Recommended replacements for Google Reader?
March 13, 2013 4:35 PM   Subscribe

Google Reader is being retired in a few months. What web services (or conceivably software) would you recommend as a replacement?
posted by shenderson to Computers & Internet (48 answers total) 214 users marked this as a favorite
 
NewsBlur is a good option to check out. I note their site appears to be down, probably due to this news. If they go under, you can run it yourself.
posted by feloniousmonk at 4:39 PM on March 13, 2013 [13 favorites]


Per Newsblur's Twitter account, you can try out Newsblur a bit at their dev site. It's not currently down... as of this writing.
posted by RyanAdams at 4:43 PM on March 13, 2013


I also use newsblur.
posted by dpx.mfx at 4:49 PM on March 13, 2013


I'm so surprised by this news. What google have gained in terms of not supporting Reader they must have lost 100fold in nerd cred.

Newsblur it is then.
Looks like the Dev site is down as well though.
posted by Just this guy, y'know at 4:52 PM on March 13, 2013 [4 favorites]


I'm hearing about NewsBlur (mentioned above), and The Old Reader.
posted by Prince_of_Cups at 4:56 PM on March 13, 2013 [1 favorite]


I can't vouch for either, but on twitter I've seen feedly and The Old Reader recommended (the latter by mathowie.)
posted by drjimmy11 at 4:57 PM on March 13, 2013 [3 favorites]


Upon further viewing, feedly kind of sucks.
posted by drjimmy11 at 5:02 PM on March 13, 2013 [3 favorites]


There's also Fever, if you can host it yourself. It's not an exact replacement but it might be worth looking at.
posted by bcwinters at 5:05 PM on March 13, 2013


Lifehacker are on the case
posted by 0bvious at 5:12 PM on March 13, 2013 [5 favorites]


I read about the death of Google Reader in Google Reader. This is the first Google product-killing that makes absolutely no sense to me :(

I will have to give newsblur a look too, when their site is working.
posted by jozxyqk at 5:26 PM on March 13, 2013


Just a heads up, newsblur charges a very small amount for more than 64 feeds.
posted by Just this guy, y'know at 5:32 PM on March 13, 2013 [2 favorites]


Netvibes seems to be under heavy load, but it's working at the moment.

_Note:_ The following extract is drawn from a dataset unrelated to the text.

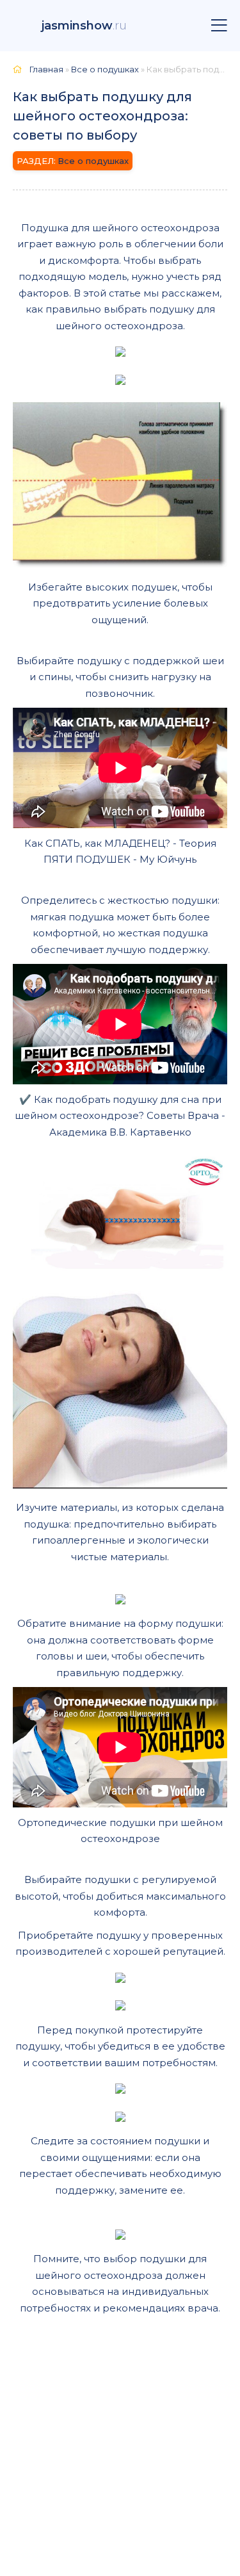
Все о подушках (93, 161)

The trick to making it work very similarly to Google Reader is create a dashboard and nuke all the widgets on it, then "Add content," select "Add a feed," click the "Import" link to bring in the XML (OPML) file that Google Takeout generates, import your subscriptions, and finally click the "Reader" icon (horizontal lines in a square at the top of the screen) to turn the whole thing into a Google Reader clone.

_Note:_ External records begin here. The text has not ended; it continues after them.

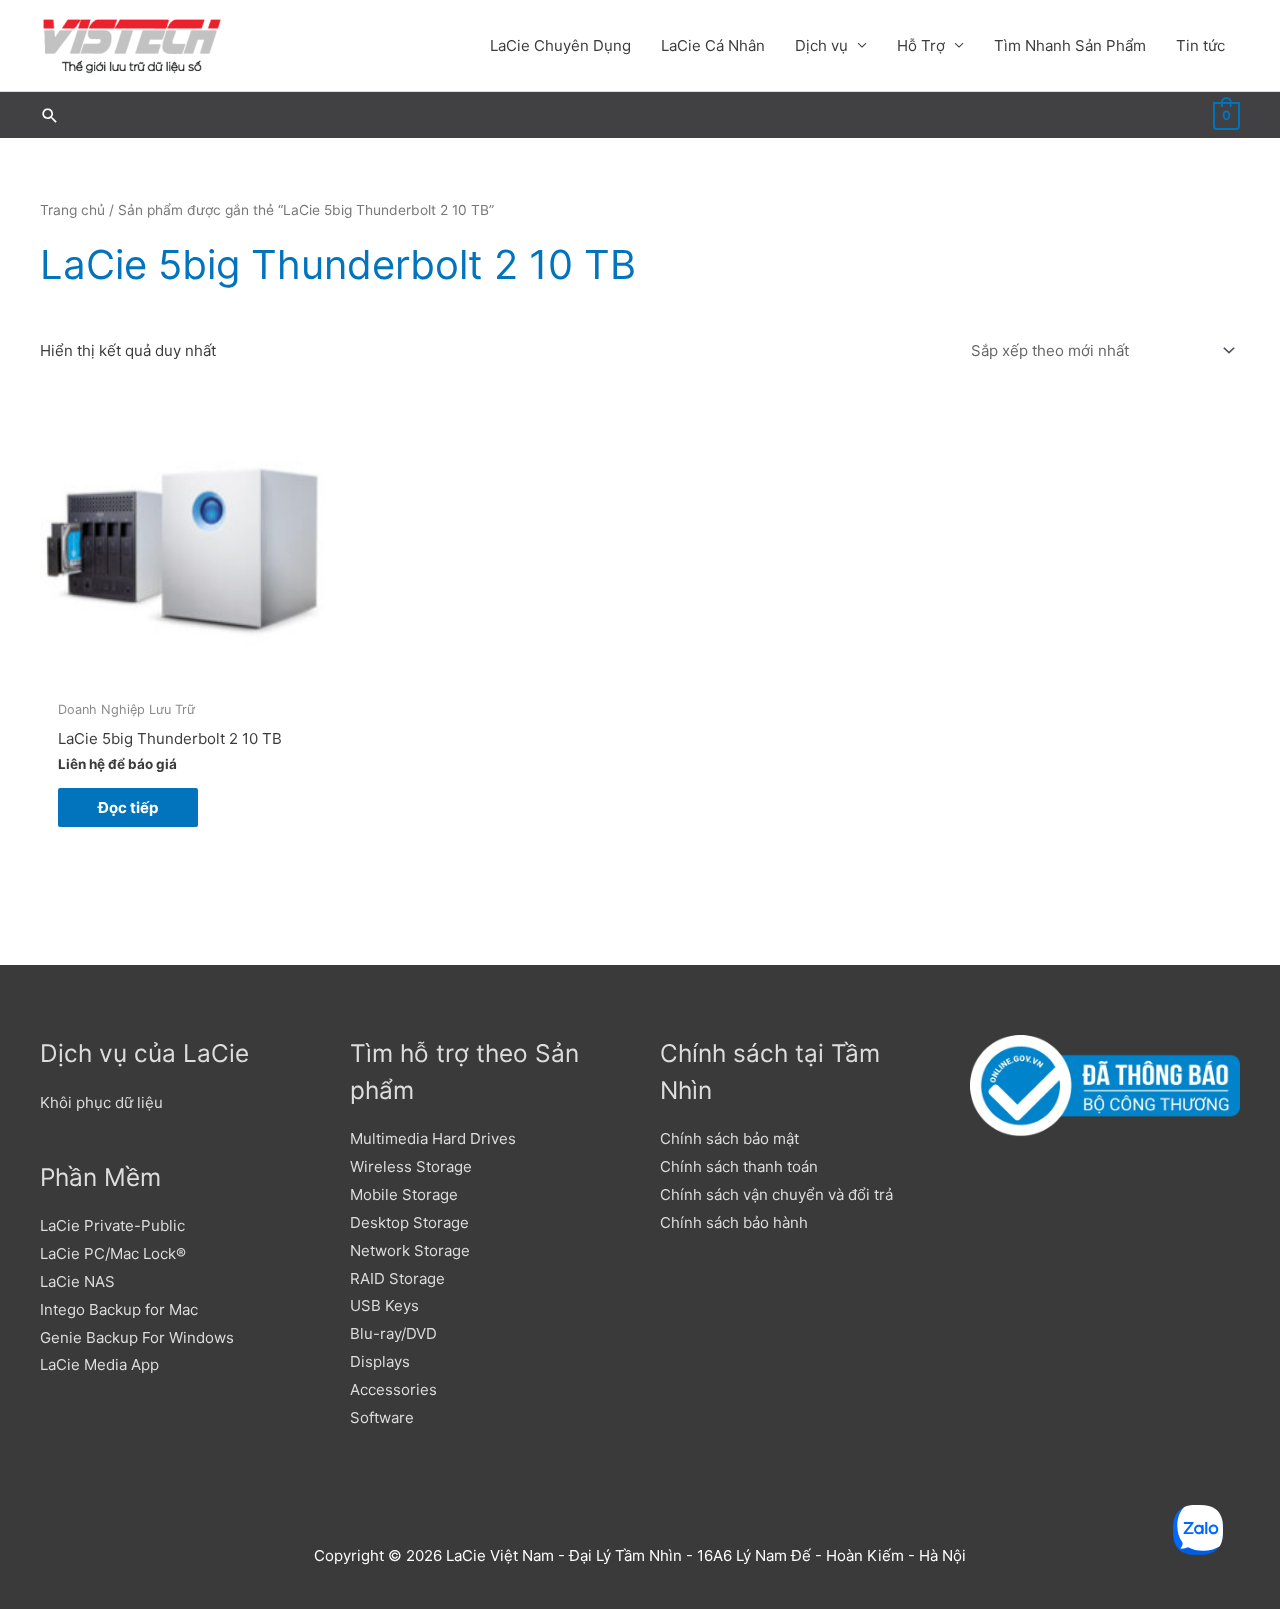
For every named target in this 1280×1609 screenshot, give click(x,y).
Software (382, 1417)
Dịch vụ (821, 45)
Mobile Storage (404, 1194)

It has very similar keyboard shortcuts, etc. The sharing options seem awkward, but they exist and might have shortcuts--I dunno. They don't seem to be charging for this service at all, but I have a feeling that might change.
posted by Monsieur Caution at 5:36 PM on March 13, 2013 [13 favorites]


Create an IFTTT account. You can have it take an action every time an RSS feed is updated, where an action can be tweeting or sending you an email or saving the link in a service like Pocket or Pinboard.

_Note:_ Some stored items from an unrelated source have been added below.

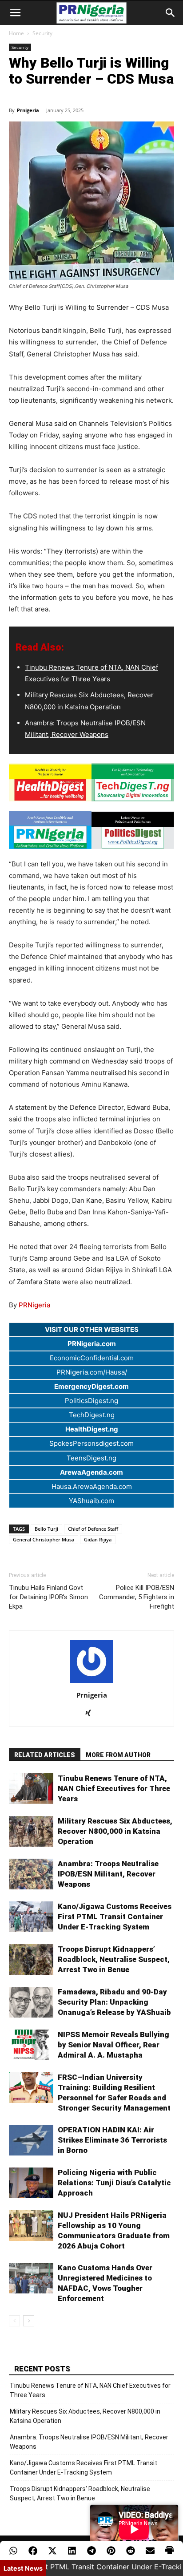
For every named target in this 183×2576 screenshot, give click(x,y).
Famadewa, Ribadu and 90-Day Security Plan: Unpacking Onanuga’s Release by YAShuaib (114, 2002)
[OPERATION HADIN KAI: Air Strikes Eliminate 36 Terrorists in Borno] (31, 2140)
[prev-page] (14, 2320)
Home (16, 33)
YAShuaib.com (91, 1500)
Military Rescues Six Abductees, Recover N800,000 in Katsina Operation (115, 1831)
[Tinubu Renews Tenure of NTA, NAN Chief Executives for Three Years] (31, 1788)
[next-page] (28, 2320)
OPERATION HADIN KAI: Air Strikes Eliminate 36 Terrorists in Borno (112, 2140)
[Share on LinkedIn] (72, 2551)
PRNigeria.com (92, 1343)
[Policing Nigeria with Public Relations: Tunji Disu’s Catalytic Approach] (31, 2183)
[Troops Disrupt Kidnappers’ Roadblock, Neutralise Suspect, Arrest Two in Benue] (31, 1959)
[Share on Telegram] (91, 2551)
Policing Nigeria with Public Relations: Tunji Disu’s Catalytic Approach (114, 2182)
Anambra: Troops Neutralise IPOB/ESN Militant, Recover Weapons (108, 1874)
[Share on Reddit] (130, 2551)
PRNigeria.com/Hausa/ (91, 1372)
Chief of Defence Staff (93, 1528)
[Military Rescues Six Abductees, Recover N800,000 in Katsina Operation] (31, 1831)
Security (42, 33)
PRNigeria (35, 1305)
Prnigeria (28, 110)
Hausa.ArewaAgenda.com (92, 1486)
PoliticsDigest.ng (91, 1400)
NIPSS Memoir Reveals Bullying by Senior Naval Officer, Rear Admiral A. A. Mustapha (113, 2044)
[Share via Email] (150, 2551)
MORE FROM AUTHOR (118, 1755)
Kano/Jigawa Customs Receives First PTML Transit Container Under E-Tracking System (114, 1916)
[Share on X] (52, 2551)
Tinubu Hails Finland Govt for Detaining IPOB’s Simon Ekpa (48, 1597)
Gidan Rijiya (97, 1539)
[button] (15, 13)
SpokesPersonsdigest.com (91, 1443)
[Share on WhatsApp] (13, 2551)
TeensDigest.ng (91, 1458)
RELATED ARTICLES (44, 1755)
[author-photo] (91, 1682)
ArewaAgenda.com (91, 1472)
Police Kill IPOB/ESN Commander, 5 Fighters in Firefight (136, 1597)
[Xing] (91, 1713)
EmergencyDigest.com (91, 1386)
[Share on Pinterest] (111, 2551)
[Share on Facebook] (33, 2551)
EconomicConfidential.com (92, 1358)
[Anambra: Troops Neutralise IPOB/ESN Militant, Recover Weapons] (31, 1874)
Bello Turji (46, 1528)
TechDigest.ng (92, 1415)
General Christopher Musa (43, 1539)
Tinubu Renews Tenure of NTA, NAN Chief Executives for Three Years (114, 1788)
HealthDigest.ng (91, 1429)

If you're technical you can cut IFTTT out of the equation with cron and a simple script.

Fever is the only hosted solution I've seen people recommend on MeFi to day, but it's not free, it's PHP, and it has weird ideas about how to sort feeds that seem superfluous.
posted by 23 at 6:34 PM on March 13, 2013 [2 favorites]


It looks like feedly has set it up so that "if you are a Google Reader, give feedly a try before July 1st, and you will be able to migrate seamlesly" (I guess they were eager to get that post up!)

Since I am a Google Reader, I am trying it now, but the site seems to be overloaded. It looks like this might be one of the easier alternatives, though.
posted by perryfugue at 6:39 PM on March 13, 2013


I don't use an rss reader anymore, although I did use Feedly until relatively recently, and found it rather good. Apparently they are waiting in the wings to solve the google reader problem. It's worth signing up, attaching your google account and at least you'll have a backup when it does go.

Personally I feel that rss is a bit clunky these days for website aggregation. Twitter, Facebook and my iPad do aggregation for me these days, much better than rss ever did. I use rss for other bits and pieces, but that's besides the point. Do you have a tablet? Flipboard can replace rss very well, and Zite is a superb way to discover new content. The more you use it the more useful it becomes.
posted by 0bvious at 6:46 PM on March 13, 2013


Just to underline something I missed earlier: You can host Newsblur yourself if you have the time and patience to get it set up.
posted by JDHarper at 7:11 PM on March 13, 2013 [1 favorite]


bloglines is still around and not too bad, but can seem a little sluggish to update feeds at times.

I use FeedDemon and I'm pretty pleased with it, but am using with the express purpose of reading RSS feeds on my laptop only and to avoid the timesuck of all-blogs-all-the-time on my various mobile devices ... YMMV
posted by the.carol.baxter.experience at 7:32 PM on March 13, 2013


FeedDemon is not really an option any longer.
It's actually been in "sunset" status for a while now. This is just the thing that pushed Nick to officially give it up.
posted by Su at 8:14 PM on March 13, 2013 [1 favorite]


Seconding Netvibes.

Just make sure you disable the crazy-ass "widgets" mode and put it in "reader" mode (toggle switch near the top of the screen).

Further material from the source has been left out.